Впрочем, были и такие вещи, за которые итальянский дуумвират должен был быть благодарен судьбе. Переворот прошел гладко, дуче удалось упрятать с глаз подальше, а большая часть фашистских лидеров либо сидели за решеткой, либо вели себя тихо и покорно. Более того, многие десятки бывших членов фашистской партии писали Бадольо покаянные письма в надежде завоевать его благосклонность.
«Король нанес решительный удар по их вождю, — вспоминал Бадольо, — и их партия рухнула в одночасье, без всякого сопротивления. 26 июля вы не встретили бы в Риме ни единого человека с фашистским значком на груди. Фашизм пал, как гнилая груша». Не менее важно и то, что смена правительства представлялась благословением для итальянского народа. В глазах немалого числа итальянцев Муссолини и его приспешники были главным источником всех несчастий, свалившихся на их страну.
И тем не менее такой успех настораживал. Слишком легко и быстро король и Бадольо добились поставленных целей. Как и Гитлеру, им плохо верилось в то, что фашистская партия, насчитывавшая в своих рядах 4 миллиона человек, сдалась без всякого сопротивления.

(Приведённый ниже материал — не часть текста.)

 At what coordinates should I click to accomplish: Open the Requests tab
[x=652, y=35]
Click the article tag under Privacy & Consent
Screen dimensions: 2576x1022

Бадольо, который на всякий случай ввел в стране сразу после переворота военное положение, постоянно опасался возможных попыток вернуть фашизм — либо путем фашистского контр-переворота, либо путем интервенции со стороны немецкой армии, либо тем и другим одновременно. К концу июля эти опасения лишь усилились, когда итальянцам стало известно, что к северным границам Италии стягиваются части вермахта — та самая Группа армий «Б» под командованием Роммеля. Напряжение достигло таких масштабов, что 28 июля король приготовился покинуть Рим.
Увы, под удар была поставлена не только безопасность короля. Было ясно, что союзники, которые уже закрепились на Сицилии, и Германия, чьи войска вот-вот вторгнутся в северную Италию, в ближайшем будущем столкнутся лоб в лоб, и не где-нибудь, а на территории Италии, и это столкновение станет катастрофой для итальянского сапога.
Избежать такого развития событий было для короля да и всех итальянцев задачей номер один, а для этого следовало держать хотя бы одного из противников как можно дальше от своих границ. союзников, которых вскоре встретят как освободителей, остановить было невозможно. Поэтому единственное, что оставалось, это попытаться не допустить вторжения в северную Италию немецкой пехоты и танков, которые Гитлер намеревался перебросить через Альпы. Достичь этого можно было двумя способами — путем дипломатических переговоров или силой. Впрочем, если вспомнить воинственное настроение фюрера, первый путь вряд ли представлялся возможным.